A stored cross-site scripting (XSS) vulnerability exists in Monica (aka MonicaHQ) version 4.0.0. The vulnerability allows an authenticated user to execute arbitrary web scripts through uploading a malicious SVG document (NVD, CVE). The vulnerability was discovered and disclosed on December 10, 2023.

The vulnerability is classified as a CWE-79 (Improper Neutralization of Input During Web Page Generation) issue. It has been assigned a CVSS v3.1 base score of 5.4 (MEDIUM) with the vector string CVSS:3.1/AV:N/AC:L/PR:L/UI:R/S:C/C:L/I:L/A:N. The vulnerability specifically involves the document upload functionality where SVG files are not properly sanitized before being stored and rendered (NVD).

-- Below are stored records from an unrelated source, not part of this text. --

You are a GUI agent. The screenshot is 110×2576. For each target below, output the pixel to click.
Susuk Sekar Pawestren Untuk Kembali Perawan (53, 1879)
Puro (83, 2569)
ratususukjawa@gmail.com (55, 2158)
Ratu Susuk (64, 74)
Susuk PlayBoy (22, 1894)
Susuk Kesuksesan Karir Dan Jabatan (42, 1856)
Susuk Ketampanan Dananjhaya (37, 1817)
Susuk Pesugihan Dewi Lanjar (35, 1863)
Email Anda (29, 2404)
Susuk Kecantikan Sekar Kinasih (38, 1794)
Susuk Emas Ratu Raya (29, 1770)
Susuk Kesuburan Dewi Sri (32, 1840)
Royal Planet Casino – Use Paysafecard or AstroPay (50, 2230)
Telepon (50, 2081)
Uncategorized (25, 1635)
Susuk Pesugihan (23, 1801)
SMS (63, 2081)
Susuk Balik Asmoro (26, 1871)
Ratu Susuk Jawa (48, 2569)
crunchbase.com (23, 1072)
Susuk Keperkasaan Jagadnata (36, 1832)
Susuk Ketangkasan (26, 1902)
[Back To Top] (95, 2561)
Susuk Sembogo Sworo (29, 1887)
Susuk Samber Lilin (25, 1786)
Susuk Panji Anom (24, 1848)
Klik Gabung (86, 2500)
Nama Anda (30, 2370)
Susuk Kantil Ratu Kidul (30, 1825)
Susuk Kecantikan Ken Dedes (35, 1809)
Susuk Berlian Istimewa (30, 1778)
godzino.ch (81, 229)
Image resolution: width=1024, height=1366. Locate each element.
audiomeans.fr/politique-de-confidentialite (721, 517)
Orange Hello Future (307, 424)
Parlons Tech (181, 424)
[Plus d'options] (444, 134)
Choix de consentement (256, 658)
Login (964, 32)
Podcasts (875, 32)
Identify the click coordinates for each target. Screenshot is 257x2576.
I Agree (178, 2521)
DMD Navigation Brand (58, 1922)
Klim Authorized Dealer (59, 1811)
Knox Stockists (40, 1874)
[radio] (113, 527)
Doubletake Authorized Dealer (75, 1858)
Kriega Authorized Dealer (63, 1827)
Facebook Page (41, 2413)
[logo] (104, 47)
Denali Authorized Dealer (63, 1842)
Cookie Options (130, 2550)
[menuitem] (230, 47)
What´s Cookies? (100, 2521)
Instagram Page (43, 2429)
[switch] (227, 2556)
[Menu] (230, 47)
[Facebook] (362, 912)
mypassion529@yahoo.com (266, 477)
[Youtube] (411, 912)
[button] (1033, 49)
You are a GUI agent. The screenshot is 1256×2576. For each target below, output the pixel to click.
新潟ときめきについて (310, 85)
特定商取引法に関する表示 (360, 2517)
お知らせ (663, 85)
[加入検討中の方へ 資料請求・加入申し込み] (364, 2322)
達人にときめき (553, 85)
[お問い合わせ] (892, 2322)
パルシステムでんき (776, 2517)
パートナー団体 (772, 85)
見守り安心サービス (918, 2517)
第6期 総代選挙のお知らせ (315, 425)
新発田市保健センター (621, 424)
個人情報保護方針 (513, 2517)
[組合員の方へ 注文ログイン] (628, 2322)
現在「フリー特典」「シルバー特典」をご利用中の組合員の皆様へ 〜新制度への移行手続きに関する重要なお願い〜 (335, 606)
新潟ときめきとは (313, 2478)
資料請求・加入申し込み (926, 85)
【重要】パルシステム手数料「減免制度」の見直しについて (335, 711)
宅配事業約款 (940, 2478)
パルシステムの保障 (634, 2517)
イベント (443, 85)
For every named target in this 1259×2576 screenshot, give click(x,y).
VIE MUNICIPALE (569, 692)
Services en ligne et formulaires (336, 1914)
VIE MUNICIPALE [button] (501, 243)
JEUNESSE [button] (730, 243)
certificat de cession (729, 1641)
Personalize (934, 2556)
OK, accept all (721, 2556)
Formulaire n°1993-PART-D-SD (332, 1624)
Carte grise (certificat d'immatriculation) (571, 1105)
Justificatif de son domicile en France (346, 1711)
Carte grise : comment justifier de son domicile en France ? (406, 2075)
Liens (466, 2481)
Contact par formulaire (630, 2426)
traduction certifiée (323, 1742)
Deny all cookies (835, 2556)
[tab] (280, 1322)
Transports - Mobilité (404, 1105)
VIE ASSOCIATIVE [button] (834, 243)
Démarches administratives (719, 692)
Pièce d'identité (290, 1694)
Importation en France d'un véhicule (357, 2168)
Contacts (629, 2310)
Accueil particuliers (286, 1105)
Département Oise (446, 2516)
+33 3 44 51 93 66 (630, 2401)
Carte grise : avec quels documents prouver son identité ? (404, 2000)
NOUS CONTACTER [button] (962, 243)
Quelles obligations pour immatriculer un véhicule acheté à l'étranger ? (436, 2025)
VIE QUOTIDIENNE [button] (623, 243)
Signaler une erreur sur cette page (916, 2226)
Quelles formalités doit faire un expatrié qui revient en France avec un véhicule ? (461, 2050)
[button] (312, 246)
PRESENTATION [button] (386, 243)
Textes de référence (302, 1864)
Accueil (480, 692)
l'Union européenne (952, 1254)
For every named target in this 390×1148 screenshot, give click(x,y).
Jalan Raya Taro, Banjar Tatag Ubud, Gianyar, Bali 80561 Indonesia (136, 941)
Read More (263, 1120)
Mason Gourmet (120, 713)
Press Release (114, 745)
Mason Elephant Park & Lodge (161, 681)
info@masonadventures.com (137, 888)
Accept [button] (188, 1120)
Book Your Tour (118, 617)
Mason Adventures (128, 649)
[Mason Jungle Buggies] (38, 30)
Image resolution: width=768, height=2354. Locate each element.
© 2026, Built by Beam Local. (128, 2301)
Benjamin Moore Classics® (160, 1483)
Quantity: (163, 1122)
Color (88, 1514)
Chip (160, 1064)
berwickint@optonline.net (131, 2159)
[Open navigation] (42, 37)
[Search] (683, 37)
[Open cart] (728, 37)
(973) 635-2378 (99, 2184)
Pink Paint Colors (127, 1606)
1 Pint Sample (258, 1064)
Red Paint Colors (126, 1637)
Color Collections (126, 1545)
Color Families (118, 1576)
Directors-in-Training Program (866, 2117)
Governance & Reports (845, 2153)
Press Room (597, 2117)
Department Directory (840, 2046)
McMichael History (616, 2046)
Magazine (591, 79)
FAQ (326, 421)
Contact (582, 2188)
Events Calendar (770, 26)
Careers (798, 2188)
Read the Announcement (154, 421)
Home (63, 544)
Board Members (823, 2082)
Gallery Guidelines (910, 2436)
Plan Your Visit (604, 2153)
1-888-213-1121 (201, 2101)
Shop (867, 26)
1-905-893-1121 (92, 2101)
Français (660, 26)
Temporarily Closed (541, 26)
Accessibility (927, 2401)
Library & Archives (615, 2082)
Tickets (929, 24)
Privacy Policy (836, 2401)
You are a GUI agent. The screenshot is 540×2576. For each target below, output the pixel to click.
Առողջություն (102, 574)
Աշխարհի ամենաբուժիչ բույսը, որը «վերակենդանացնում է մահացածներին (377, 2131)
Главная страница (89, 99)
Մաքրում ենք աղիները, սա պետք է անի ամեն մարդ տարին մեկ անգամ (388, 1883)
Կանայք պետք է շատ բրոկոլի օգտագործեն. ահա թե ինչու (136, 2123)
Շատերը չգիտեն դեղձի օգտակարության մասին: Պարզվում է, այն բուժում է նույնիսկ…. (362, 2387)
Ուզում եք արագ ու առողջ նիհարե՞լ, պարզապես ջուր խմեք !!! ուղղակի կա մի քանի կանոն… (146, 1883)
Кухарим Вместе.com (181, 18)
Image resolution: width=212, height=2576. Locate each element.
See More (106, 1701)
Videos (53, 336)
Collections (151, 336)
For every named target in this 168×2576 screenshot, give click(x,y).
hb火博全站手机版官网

When successfully exploited, this vulnerability allows authenticated attackers to inject and execute arbitrary web scripts in the context of other users' browsers who access the malicious SVG file. This could lead to theft of sensitive information, session hijacking, or other client-side attacks (NVD).

The vulnerability has been patched in subsequent versions after 4.0.0. Users are advised to upgrade to the latest version of Monica to mitigate this security issue (Monica Releases).